Georgian police detained a man Wednesday suspected of throwing a live grenade during a rally at which President Bush spoke in May, the Interior Ministry said. The capture came after a shootout in which one officer was killed and another wounded.

The shootout and detention occurred Wednesday evening in the village of Vashlisdzhvari, outside the capital, Tbilisi, ministry spokesman Guram Donadze told The Associated Press. The suspect fled into the woods but was later detained, Donadze said.

Rustavi-2 television showed pictures of a dark-haired man it described as the suspect being hustled into a car by police officers. It said he was wounded and identified him as Vladimir Arutyunov, in his late 20s.

The man lived in an eight-story apartment building with his mother, Rustavi-2 reported, citing neighbors as saying Arutyunov was unemployed. The report could not immediately be confirmed.

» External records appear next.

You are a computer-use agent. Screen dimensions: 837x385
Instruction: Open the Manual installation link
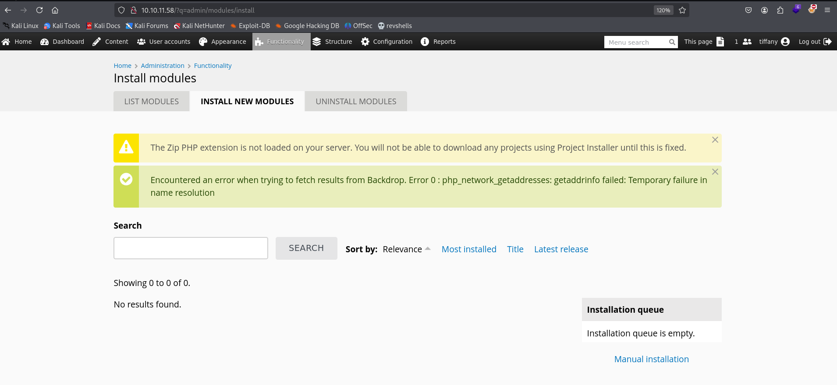(651, 359)
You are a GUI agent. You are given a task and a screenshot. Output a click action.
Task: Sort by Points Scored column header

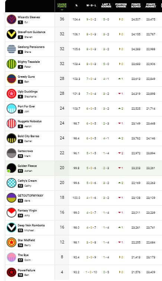point(136,5)
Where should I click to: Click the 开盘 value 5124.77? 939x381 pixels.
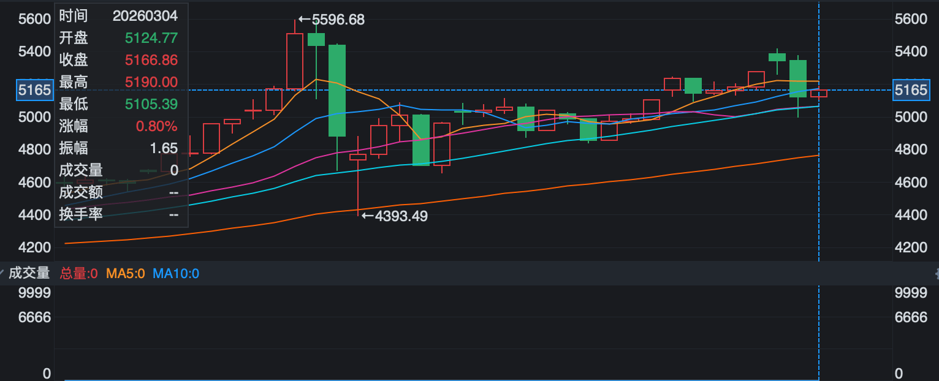pos(151,38)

The police operation came two days after authorities released a photograph of a man suspected of throwing the grenade, which failed to explode, at a podium where Mr. Bush was speaking May 10 before tens of thousands of people.

President Mikhail Saakashvili was also on the podium when Mr. Bush spoke, raising the prospect that the grenade could have been directed at him.

In Washington, a spokesman for the U.S. Secret Service, Eric Zahren, said the agency is monitoring the investigation by the Georgian authorities. "We were not directly involved and not present" at the arrest, he said.


Interior Minister Vano Merabishvili had announced a reward of about $80,000 for information leading to the identification of the man, who was shown with dark hair and dark glasses.

The live grenade landed less than 100 feet from the podium but did not explode. A preliminary investigation indicated the activation device deployed too slowly to hit the blasting cap hard enough, the FBI said.

Georgian officials had initially claimed the grenade was not set to explode, and U.S. officials initially said Mr. Bush had been in no danger, but they later said the grenade had been a threat to his life.

Mr. Bush spoke from behind bulletproof glass, addressing a huge crowd in a main Tbilisi square as part of a visit aimed at cementing relations between the United States and Georgia's new pro-Western leadership.

Saakashvili, who came to power after the 2003 Rose Revolution that ousted Eduard Shevardnadze, has provoked enmity with his anti-corruption initiatives and insistence on restoring control over two separatist regions.

The FBI statement contradicted initial reports by Georgian officials that the Soviet-era grenade was found on the ground, was inactive and posed no danger to Mr. Bush.

The FBI identified it as a live hand grenade, whereas initial Georgian statements said it appeared to have been an "engineering grenade," a device that is not designed to spread shrapnel.